Casting the Ocean
- Presidential Productions

- Mar 1, 2018
- 2 min read
Updated: Dec 29, 2025
Short Film BENEATH THE WAVES Features Local Perth Surfers Over Actors

March, 2018 — For Beneath the Waves, authenticity was not simply an aesthetic preference, it was a foundational principle. In developing the dialogue-free short film, writer-director James Cunningham made the deliberate decision to cast local Western Australian surfers rather than trained actors, prioritising physical truth over conventional performance technique.
Introducing the film's stars Higin Prazmo and Kris Felix both experienced surfers with no prior screen acting backgrounds. Both were discovered through a lengthy audition process which saw the director meet with a number of local surfers in the community about appearing in the film.
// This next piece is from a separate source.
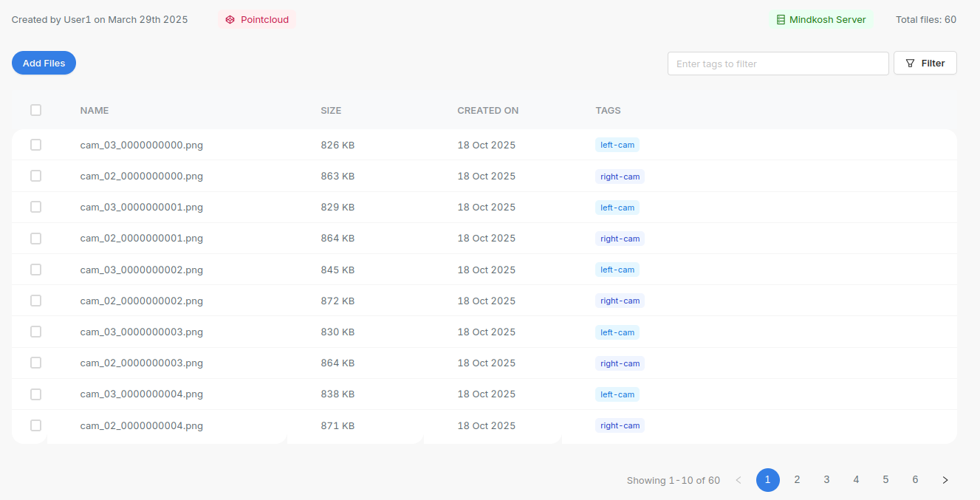The height and width of the screenshot is (500, 980).
Task: Check the box for cam_02_0000000002.png
Action: [35, 301]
Felix is a local surfing coach, while Prazmo works as a tradesman. Their familiarity with the ocean and physical discipline became central to the film’s credibility and emotional texture.
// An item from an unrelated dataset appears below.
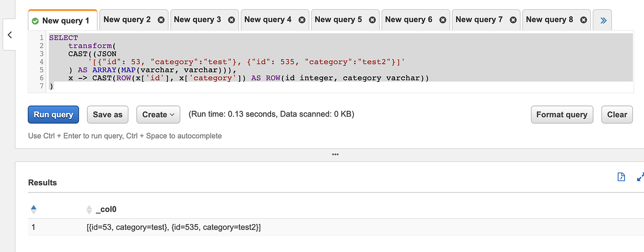Screen dimensions: 644x252
Task: Switch to New query 6 tab
Action: (x=408, y=20)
“Surfing is not something that can be convincingly simulated,” Cunningham noted during development. “The way a body moves in water, the confidence or hesitation, the relationship to risk; those things are lived, not learned.”
Because Beneath the Waves unfolds entirely without dialogue, performance is carried through body language, rhythm, and physical proximity. Small gestures - hesitation before paddling out, the distance maintained on land, moments of cooperation or avoidance- form the film’s emotional vocabulary.
Felix and Prazmo worked closely with Cunningham throughout rehearsals to develop this physical language. Sessions focused on surf choreography, movement and spatial awareness, as well as preparation for an intimate communal shower scene that plays a pivotal role in the film. Rehearsals also addressed the emotional beats of the brothers’ relationship, ensuring that narrative progression could be read visually.

The casting approach reflects Cunningham’s broader interest in masculinity stripped of performance. Rather than presenting overt conflict, the brothers’ dynamic is understated and persistent, emerging gradually through repetition and shared experience. By casting non-actors with lived experience in the environment the film inhabits, Beneath the Waves strives to achieve a naturalism that aligns with its restrained storytelling ethos; allowing authenticity rather than exposition to carry the weight of the narrative.